To get the humor in this visual pun by PES, the acclaimed motion graphics artist, it is best if you speak English. Sponsored by Lipton Iced Tea, the video centers around a homophone – meaning a word that sounds the same as another but has an entirely different meaning and spelling. Example: Flower and flour. In this case, PES based his pun around the homophone “mussel,” the shellfish that tastes great grilled and dipped in lemon and melted butter, and “muscle,” the body mass that men flex to flaunt how buff they are. It’s a clever visual pun, but only if the word for “mussel” and “muscle” are phonetically identical in your spoken language — otherwise, you’ll chuckle and wonder what that’s all about.
When the product is as commonplace as facial tissue, there’s no need for advertising to explain its benefits and uses. Civilized people know. So, Japanese ad agency, Dentsu, found a more compelling way to promote the Nepia paper brand by making origami animals out of Nepia tissue. The video performance feels like a magic act, with sheets of tissue transformed before your eyes into elephants, snakes and frogs and back into tissue. The white tissue and austere background help to suggest the clean, soft and feathery lightness of the product. This stop-motion animation was directed by Fuyu Arai with creative direction by Hitoshi Sato.
There are many videos about various aspects of typography, and we’ve posted several of them here, but this is the only one I’ve seen to date that explains the evolution of type faces in such an engaging, clear and concise manner. The video was made by Ben Barrett-Forrest of Forrest Media, a graphic design and media production firm with offices in Whitehorse, Yukon, and Hamilton, Ontario in Canada. As charmingly simple as it comes across, making the five-minute video was an arduous task. It took Forrest 140 hours to hand-cut 291 paper letters and make 2,454 photographs for this stop-motion animation. It was worth it. Enjoy.

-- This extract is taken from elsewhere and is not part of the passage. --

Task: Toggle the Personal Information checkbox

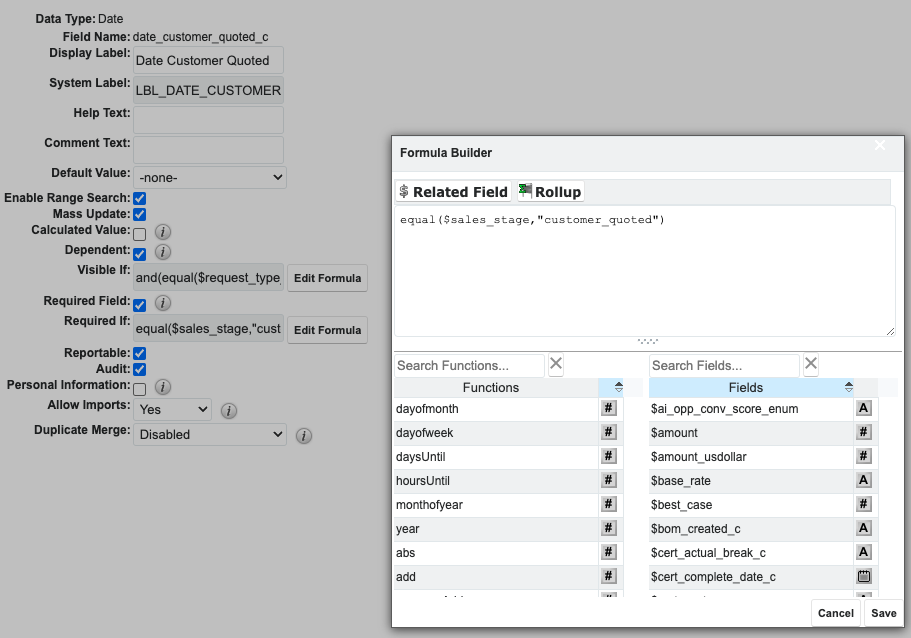Action: 140,388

For decades, Moleskine has been renowned for its little black notebook that artists, designers, and writers carry with them everywhere to capture their first inklings of brilliant ideas. Other brands offer notebooks too, but only Moleskine, in iconic black with its external elastic band and ribbon bookmark, signals that you are an authentic and serious creative type. So, Moleskine’s announcement that it is releasing its notebooks and planners in four bright colors, in addition to black, is newsworthy. Insecure creatives may be reluctant to buy a color other than black.

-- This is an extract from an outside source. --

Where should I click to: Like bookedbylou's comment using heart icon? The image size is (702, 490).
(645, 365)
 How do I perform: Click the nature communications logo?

Starbucks in the UK found a novel way to promote its discount latte special, available only on Mondays until February 18. London-based ad agency AMV BBDO created a stop-motion video to tout other great events that happened on a Monday, citing Neil Armstrong’s first walk on the moon, the first chiming of Big Ben, the first performance of Shakespeare’s Macbeth as examples. The entire commercial was produced in-house at Brand New School, using items from Starbucks for props. Coffee cups, napkins, wooden stir sticks, straws and corrugated java jackets serve as stand-ins for super heroes, landmarks and Macbeth’s three witches hunkered around a cauldron stirring up “toil and trouble.” The charm of the animation is its playful homemade quality. The only question is did someone at AMV dream up the idea on a Monday?

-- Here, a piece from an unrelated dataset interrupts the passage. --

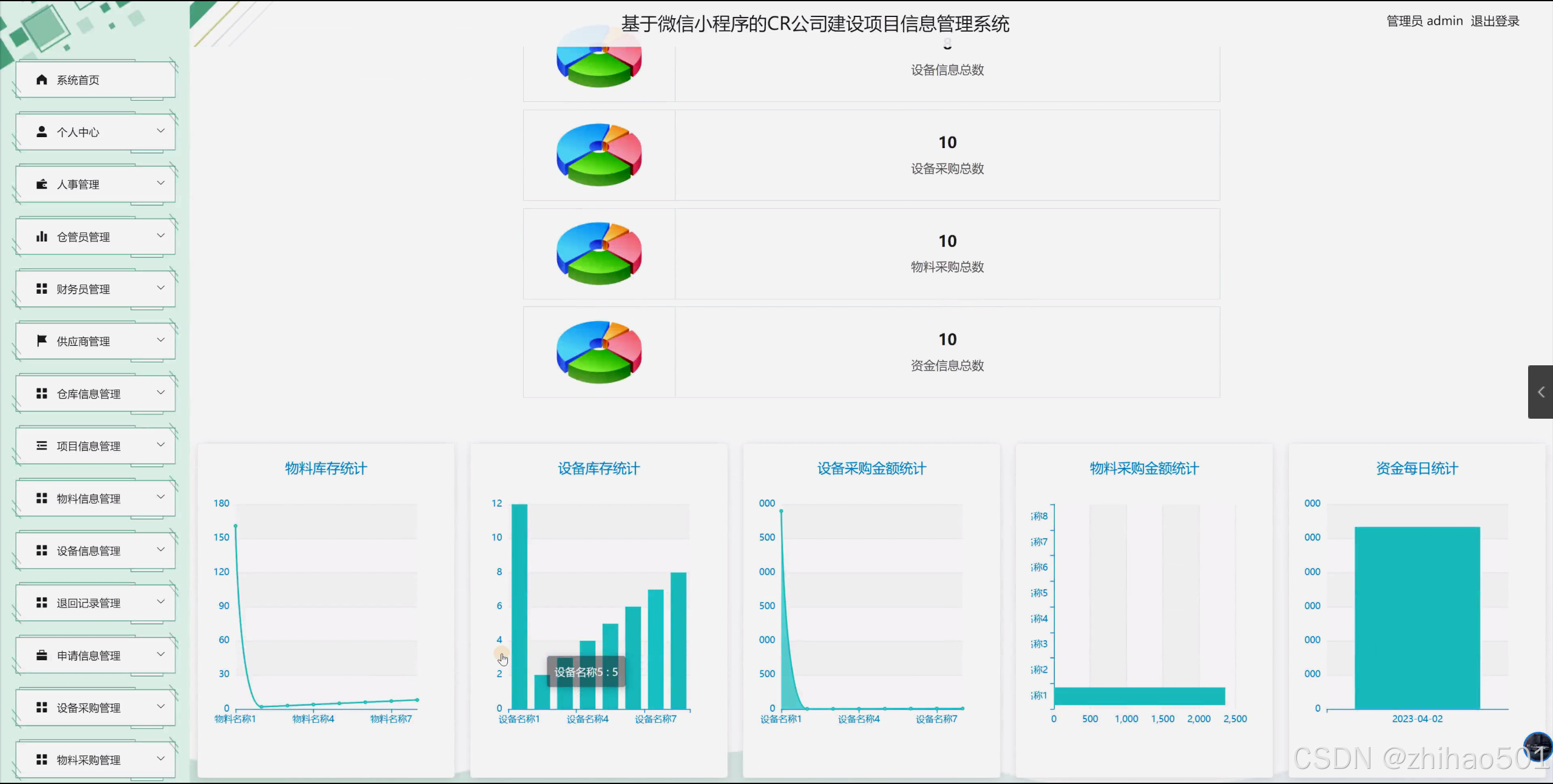Select the printer icon beside 设备采购管理
1553x784 pixels.
click(41, 707)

Pentagram, the international design consultancy, celebrated its 40th anniversary this year with a stop-motion video, narrated by a voice that sounds somewhat like the Dos Equis “most interesting man in the world.”
“The Forty Story” is a tale of a boy born on the day that Pentagram opened its doors in London, and shows how his life has been impacted by 40 years of Pentagram design. To chronologically (more or less) knit together a small sampling of Pentagram’s amazingly diverse body of work, the storyline veers wildly, starting out by claiming the boy was born in a BP petrol station, walking in Clarks shoes by age 1, shaving with a disposable razor by age 3, publishing poems about Pirelli tires with a Parker Pen by age 6, and acclaimed by Reuters as a lad before being panned by Italy’s 24 Ore and resorting to antidepressants. The story goes on until he finds love and contentment, with Pentagram’s portfolio of projects flashing across the screen.
The script was written by Naresh Ramchandani and Tom Edmonds, directed by Christian Carlsson, with titles by John Rushworth.
Congratulations on your first 40 years, Pentagram! May your next 40 years be just as stellar.
Origami (which means “to fold” + “paper” in Japanese) is one of the oldest and humblest art forms around, dating back thousands of years, and stop-motion 3-D animation is one of the newest and most technologically advanced art forms. It’s interesting that the two mediums have found each other and it was love at first sight. As time-consuming and difficult as some origami forms are to fold by hand, paper as a construction material is sturdy but flexible, buildable at a small scale, and relatively cheap. In the case of this video ad for Hamburg’s charitable lottery, Deutsche Fernsehlotterie, a whole village with inhabitants and vehicles were brought to life out of paper. Hamburg-based agency, Zum Goldenen Hirschen spearheaded this ad, with Hans-Christoph Schultheiss directing.